Nurse-led multidisciplinary team providing care to Aboriginal patients living in an urban area
A nurse practitioner-led healthcare service is providing timely social and emotional support and education to some of Australia’s most culturally diverse urban communities.
To reach Aboriginal and Torres Strait Islander Australians is essential to provide services away from the office in an environment that is accessible, safe and appropriate for the needs of the consumer.
The Byala team is the first nurse practitioner-led specialist Aboriginal healthcare team in Australia.
It aims to support and improve the social and emotional wellbeing of their Aboriginal clients who have a drug health and or mental health need. The Byala objective is to provide safe, accessible, evidence based, culturally safe clinical and social interventions and support to our clients.
The Byala team offers a range of clinical and social support services led by a nurse practitioner, including mental health assessment, drug health assessment, drug health/ mental health interventions, hospital support, pharmacological management, crisis support, social advocacy and cultural support. It also offers specialist referral in a range of settings, including office based, schools, jails, outreach clinics, local parks and anywhere our target population resides.

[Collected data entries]

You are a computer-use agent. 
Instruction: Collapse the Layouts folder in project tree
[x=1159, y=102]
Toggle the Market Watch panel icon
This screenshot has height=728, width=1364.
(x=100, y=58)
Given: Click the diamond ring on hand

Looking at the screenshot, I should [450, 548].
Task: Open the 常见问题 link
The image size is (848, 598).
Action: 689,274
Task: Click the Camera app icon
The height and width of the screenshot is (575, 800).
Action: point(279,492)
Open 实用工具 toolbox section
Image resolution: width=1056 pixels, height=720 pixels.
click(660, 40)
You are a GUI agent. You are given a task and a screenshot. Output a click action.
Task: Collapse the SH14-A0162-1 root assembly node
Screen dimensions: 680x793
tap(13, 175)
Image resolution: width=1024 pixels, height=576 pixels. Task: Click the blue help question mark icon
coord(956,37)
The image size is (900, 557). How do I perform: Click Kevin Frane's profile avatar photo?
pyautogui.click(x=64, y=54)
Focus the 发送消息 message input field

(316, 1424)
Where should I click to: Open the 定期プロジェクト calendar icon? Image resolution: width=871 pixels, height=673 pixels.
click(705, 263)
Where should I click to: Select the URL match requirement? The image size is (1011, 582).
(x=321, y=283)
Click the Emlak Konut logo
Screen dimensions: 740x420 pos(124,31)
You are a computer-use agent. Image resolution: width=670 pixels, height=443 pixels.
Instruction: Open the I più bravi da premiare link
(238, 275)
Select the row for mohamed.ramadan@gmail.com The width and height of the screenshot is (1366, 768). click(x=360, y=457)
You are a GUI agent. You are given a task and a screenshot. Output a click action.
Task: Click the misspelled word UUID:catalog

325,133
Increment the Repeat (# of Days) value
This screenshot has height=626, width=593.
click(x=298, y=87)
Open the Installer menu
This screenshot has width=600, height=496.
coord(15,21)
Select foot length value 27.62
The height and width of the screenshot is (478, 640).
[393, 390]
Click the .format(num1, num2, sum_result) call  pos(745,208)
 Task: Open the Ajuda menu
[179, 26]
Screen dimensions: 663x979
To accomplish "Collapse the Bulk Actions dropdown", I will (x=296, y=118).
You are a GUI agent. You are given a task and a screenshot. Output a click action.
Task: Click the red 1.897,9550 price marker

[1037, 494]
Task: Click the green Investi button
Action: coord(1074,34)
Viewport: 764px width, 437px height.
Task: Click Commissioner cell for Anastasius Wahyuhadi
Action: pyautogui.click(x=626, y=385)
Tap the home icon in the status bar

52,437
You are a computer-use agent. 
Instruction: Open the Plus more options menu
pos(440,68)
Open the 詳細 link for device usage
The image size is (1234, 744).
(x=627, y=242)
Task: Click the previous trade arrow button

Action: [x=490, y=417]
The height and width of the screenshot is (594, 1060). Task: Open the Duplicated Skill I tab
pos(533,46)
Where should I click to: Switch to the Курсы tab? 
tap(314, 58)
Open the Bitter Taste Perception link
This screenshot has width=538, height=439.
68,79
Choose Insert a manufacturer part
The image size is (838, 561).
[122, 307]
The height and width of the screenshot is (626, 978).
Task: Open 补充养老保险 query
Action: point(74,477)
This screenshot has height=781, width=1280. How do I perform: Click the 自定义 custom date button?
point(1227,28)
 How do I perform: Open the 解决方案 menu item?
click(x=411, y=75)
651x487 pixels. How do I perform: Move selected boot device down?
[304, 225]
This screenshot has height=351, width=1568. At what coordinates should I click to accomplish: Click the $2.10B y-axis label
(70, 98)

■ WORK TO BE COMPLETED ■
Carry on the article about the nurse practitioner-led Byala team from the point where it stops. The entries have no connection to the article about the Byala team.

■ TASK RESULT ■
Together with the clinical and social services the Byala team delivers education and community awareness programmes throughout the district it serves with the aim of increasing the community’s awareness of our specialist team, the services we offer and the disadvantaged community we target for support.
The model works from a ‘no wrong door’ policy of referral and access to services, which ensures engagement with the team and the commencement of service at the earliest point and with the least possible delay.
The Byala team model is nurse practitioner-led, offering a high level of clinical supervision, expertise and guidance to all team members and consumers. A nurse practitioner can deliver advanced and autonomous services to the consumer, including diagnosis, ordering of pathology and investigations, and medication prescription, services that are usually delivered by doctors in Australia.
A significant factor for the Byala team’s success is the fact it has an equal partnership between clinical and cultural expertise, offering specialist clinical support and interventions in a culturally safe environment and in a culturally competent way.
Feedback to date from the community is that the Byala team has improved access to specialist drug health/mental health services and the model is cost effective. The Byala team provides the option of home visits/outreach services to clients who cannot access the clinics. The local hospital and crisis team have said that the Byala team has helped to reduce the length of stay for clients who require an acute admission, and reduced the time delay in accessing acute inpatient services for Aboriginal clients. Local criminal courts have commented that the Byala team staff have improved the support available to Aboriginal people who are before the court with drug health/mental health disorders.